Beitrag gepostet von Sandra Annette Rogers
This semester, I participated in the CreAting Machinima Empowers Live Online language Teaching and learning (CAMELOT) project funded by the European Union’s Lifelong Learning Programme. The purpose of the CAMELOT project is to provide language-teaching resources for English as foreign language instructors, as well as to share the technological and pedagogical expertise on creating and adapting their own machinima for the classroom. Machinima are screencasts of animation in virtual worlds to create movies. I interned for a grantee in the project, Heike Philp of let’s talk online, sprl. My primary goal was to learn the craft of machinima in order to assist with the production of machinima in Second Life™ (SL) utilizing Camtasia Studio video production software, as well as to produce supporting how-to guides. My personal goal was to become adept at producing media for young children.
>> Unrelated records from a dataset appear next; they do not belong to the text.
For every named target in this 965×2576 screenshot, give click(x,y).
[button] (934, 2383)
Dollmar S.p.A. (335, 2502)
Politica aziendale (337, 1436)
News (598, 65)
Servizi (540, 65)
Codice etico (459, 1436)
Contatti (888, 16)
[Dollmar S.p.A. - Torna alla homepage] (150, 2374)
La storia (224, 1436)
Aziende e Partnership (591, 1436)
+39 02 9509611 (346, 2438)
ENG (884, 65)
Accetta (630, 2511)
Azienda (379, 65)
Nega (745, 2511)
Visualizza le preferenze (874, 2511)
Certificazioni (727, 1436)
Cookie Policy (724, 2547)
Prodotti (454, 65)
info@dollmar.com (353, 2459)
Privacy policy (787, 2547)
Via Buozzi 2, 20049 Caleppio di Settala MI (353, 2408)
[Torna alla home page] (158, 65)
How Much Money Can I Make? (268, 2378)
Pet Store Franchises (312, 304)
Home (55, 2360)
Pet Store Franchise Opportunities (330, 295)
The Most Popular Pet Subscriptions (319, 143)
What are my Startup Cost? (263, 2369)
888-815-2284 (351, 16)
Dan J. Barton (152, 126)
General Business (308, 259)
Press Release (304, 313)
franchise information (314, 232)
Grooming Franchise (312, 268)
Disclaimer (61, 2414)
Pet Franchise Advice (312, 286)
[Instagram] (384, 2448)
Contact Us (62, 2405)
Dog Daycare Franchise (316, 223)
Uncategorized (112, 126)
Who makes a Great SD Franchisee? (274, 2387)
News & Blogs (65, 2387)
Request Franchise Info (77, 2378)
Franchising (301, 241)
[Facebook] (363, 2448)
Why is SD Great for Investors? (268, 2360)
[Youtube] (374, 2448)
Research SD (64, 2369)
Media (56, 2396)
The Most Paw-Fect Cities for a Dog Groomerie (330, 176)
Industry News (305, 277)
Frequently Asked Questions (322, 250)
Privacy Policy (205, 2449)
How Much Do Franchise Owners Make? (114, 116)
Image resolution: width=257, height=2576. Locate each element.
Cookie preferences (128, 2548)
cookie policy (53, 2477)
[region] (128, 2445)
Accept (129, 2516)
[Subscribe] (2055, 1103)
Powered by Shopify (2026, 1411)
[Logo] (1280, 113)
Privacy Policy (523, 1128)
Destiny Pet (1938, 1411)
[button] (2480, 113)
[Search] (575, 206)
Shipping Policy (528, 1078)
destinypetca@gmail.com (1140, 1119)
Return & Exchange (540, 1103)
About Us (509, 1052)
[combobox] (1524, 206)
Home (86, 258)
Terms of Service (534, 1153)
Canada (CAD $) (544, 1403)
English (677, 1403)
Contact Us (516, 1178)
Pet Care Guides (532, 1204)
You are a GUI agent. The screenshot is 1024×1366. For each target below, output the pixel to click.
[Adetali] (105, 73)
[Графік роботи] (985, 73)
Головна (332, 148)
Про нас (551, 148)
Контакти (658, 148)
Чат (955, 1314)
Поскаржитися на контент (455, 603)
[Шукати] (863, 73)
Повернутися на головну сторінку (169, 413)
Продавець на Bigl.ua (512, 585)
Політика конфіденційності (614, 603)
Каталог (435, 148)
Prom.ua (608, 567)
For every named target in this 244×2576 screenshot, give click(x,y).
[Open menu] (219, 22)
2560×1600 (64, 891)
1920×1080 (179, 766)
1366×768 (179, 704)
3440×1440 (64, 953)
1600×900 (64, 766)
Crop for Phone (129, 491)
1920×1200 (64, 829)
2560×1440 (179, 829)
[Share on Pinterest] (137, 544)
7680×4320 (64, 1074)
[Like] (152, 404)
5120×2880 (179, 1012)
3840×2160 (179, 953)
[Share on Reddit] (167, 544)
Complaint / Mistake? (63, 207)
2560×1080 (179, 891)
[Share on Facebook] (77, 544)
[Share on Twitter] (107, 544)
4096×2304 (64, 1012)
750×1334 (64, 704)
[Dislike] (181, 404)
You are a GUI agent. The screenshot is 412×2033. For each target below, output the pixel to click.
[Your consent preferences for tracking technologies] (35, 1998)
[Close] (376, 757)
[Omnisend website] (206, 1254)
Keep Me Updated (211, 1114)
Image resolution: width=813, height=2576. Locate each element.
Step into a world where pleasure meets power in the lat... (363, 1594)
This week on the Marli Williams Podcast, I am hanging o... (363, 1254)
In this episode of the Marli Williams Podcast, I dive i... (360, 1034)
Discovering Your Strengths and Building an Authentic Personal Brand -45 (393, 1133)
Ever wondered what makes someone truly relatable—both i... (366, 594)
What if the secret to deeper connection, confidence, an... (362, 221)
I received wonderful guidance from Heike Philp, my intern supervisor. She spent numerous hours with me inworld and in webinars hosted on Adobe Connect. We met in a SL sim she owns called EduNation. Sometimes we sat around a campfire to discuss the various issues I was having in SL. Other times, Heike or her co-moderators led trainings, machinima screenings, or live film shoots. They invited us to collaborate in group projects. The volunteer moderators of the workshop provided ongoing activities beyond the confines of the 5-week training. For example, the sixth week, we were challenged to create a lesson plan to accompany our machinima for a CAMELOT competition in the SLanguages Symposium on February 28th.
To create machinima, you need characters. You can ask others to star in your production or serve as extras in the background. In my case, I decided to become a character in my own simple production. Ms. Philp bestowed upon me a great gift of Linden dollars to purchase a new avatar. Now I am a grey cat that looks lifelike and makes cat sounds. I love it! I wanted to be a cat that had animated features for filming purposes. I had previously selected a tabby cat avatar from the freebies but found that it did not have the same movement capabilities of human avatars. Now with this new Zooby cat skin, I can do several actions like sit, clean myself, nap, run, purr, and meow. I want to use this avatar cat in a machinima about my children’s story, Kanimambo, Charlie Makako (Thank you, Charlie Monkey). This is one of the stories that I hope will be selected for future CAMELOT projects. In the story, one of the things that the cat does is dance. I tried the different gestures provided in SL affordances. I can move his legs from side to side as if he is dancing. I can also change the cat’s physical attributes to make it look more like a monkey (e.g. elongate tail), which is one of the characteristics of the cat character.